Watching the World: Macro e-conomics

Aug. 21, 2000
There was a common thread running through the various presentations made at one of the first e-commerce conferences held specifically for the oil and gas industry last year in London: definition.

There was a common thread running through the various presentations made at one of the first e-commerce conferences held specifically for the oil and gas industry last year in London: definition. Speakers, almost to a man, chose to hang their talks on e-commerce off a concise characterization of the term. Yet the upshot, at the end of the event, was that the industry as a whole seemed no nearer getting to the heart of the matter.

Definition was sorely needed in 1999, without a doubt. One needs only look at the differing success the oil industry has enjoyed applying the protean concept of e-commerce to procurement and retailing to see that a carefully phrased mission statement can be more useful than some cynics readily admit.

From the earliest data transfer hubs, such as the Secure Oil Information Link pioneered by seven Norwegian North Sea operators in late 1998, the cost-savings benefits to procurement has been the main attraction of e-commerce to the oil industry. Judging by Shell Oil Co.'s joint venture entry with software giant SAP into the business-to-business (B2B) arena, Commerce One-which in recent weeks clinched contracts to "supply technology" to virtual marketplaces in the mining, metals, and utilities sectors-the industrial appeal is universal.

Bankable business model

According to a Banc of America Securities LLC report published earlier this year, the global oil industry-with its "high vertical integration, supplier fragmentation, and massive annual spend"-is on more "fertile ground" than others in growing its e-commerce interests. The report authors suggest B2B will cut some 15% out of sector costs and drive up earnings "3-10% on a run-rate basis."

Company-by-company, things look as bullish, with BP, for one, according to an Arthur D. Little Inc. study, targeting $200 million/year in savings by purchasing "basic catalog items" over the internet-a small, but symbolic, sum.

If the oil industry has been slower to harness e-commerce for retailing, it may be the fault of a traditional business model that has always concentrated on "selling the output of refineries rather than on providing solutions to customer needs," offers report co-author Christopher Ross. With e-commerce's potential of reshaping the "entire structure of the downstream industry" for the better commercially, though, this shortcoming will soon be a thing of the past.

Continental shift

Oil companies are not alone in agonizing over the future of e-commerce. The European Commission gave its first approval to a B2B virtual marketplace-a JV between US aerospace groups United Technologies Corp. and Honeywell International Inc. called MyAircraft.com -only last week, along with the caveat that this go-ahead could not be read as throwing open the door to any like-minded e-commerce venture.

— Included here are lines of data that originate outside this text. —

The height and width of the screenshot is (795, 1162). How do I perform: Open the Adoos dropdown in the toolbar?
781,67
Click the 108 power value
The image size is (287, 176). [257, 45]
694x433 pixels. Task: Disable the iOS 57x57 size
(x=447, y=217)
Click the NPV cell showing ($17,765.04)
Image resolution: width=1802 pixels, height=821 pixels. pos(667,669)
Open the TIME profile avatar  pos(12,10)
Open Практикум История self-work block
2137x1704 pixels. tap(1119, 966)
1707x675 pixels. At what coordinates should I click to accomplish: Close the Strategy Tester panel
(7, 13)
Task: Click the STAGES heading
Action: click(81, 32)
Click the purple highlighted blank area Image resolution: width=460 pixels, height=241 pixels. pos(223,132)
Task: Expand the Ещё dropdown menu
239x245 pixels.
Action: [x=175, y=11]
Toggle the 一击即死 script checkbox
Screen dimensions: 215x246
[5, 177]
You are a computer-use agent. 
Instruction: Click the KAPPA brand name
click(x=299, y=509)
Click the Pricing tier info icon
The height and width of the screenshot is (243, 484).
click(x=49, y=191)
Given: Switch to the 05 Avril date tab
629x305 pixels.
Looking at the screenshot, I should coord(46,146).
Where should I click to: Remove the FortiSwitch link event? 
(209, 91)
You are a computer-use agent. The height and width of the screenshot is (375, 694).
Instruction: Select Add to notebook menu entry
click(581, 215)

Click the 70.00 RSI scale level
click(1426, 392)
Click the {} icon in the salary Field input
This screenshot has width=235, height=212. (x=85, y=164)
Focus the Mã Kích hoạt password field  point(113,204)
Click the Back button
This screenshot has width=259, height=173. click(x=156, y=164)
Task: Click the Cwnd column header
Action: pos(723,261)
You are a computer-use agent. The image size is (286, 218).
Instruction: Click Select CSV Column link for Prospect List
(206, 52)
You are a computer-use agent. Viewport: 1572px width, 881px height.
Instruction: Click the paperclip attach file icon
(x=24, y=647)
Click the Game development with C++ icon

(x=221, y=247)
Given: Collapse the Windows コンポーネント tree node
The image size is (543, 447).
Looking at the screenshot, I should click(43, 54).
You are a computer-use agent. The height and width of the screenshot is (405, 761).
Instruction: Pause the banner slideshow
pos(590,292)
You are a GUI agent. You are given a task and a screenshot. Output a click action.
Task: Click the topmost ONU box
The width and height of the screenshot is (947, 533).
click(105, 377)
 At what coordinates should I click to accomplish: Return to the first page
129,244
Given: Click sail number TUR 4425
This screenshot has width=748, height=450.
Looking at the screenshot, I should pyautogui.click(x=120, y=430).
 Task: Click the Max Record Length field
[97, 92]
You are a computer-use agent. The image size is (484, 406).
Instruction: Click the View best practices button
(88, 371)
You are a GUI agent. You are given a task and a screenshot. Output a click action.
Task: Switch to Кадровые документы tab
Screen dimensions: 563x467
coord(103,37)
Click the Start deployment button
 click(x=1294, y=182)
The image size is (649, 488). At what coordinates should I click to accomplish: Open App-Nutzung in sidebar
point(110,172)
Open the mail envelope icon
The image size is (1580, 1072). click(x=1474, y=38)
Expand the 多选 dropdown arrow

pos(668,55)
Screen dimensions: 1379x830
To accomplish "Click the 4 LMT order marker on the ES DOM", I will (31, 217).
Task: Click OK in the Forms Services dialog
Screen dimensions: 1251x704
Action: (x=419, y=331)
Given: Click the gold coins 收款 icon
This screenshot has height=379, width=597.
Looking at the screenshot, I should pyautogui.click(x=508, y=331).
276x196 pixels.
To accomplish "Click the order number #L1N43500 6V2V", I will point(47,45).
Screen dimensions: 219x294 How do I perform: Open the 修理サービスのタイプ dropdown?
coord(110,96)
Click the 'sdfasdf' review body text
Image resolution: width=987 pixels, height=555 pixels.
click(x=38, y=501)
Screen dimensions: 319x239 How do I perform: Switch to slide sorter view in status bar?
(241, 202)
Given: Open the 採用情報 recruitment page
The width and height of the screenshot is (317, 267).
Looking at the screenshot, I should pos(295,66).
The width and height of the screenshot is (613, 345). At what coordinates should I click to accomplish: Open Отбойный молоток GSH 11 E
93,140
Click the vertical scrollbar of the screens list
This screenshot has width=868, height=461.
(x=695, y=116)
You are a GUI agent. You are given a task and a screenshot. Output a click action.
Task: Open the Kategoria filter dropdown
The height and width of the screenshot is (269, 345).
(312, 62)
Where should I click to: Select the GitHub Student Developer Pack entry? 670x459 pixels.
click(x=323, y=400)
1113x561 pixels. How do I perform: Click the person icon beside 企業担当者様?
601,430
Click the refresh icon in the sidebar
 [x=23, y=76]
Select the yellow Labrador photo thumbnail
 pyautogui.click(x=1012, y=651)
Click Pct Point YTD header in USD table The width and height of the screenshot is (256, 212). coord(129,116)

Knowing that B2B will make up, by one reported estimate, 80% of all e-commerce by 2005, but attentive to the widely voiced concern that anticompetitive cartels could spring from such free marketplaces, the EC is treading carefully. Still, on Aug. 11, the commission cleared the way for eight major European and US banks to create a worldwide network called Identrus to check electronic signatures and "other aspects related to e-commerce transactions."

Given the speed at which B2B is expanding, the next wave would be better gauged by defining what it isn't, rather than what it is.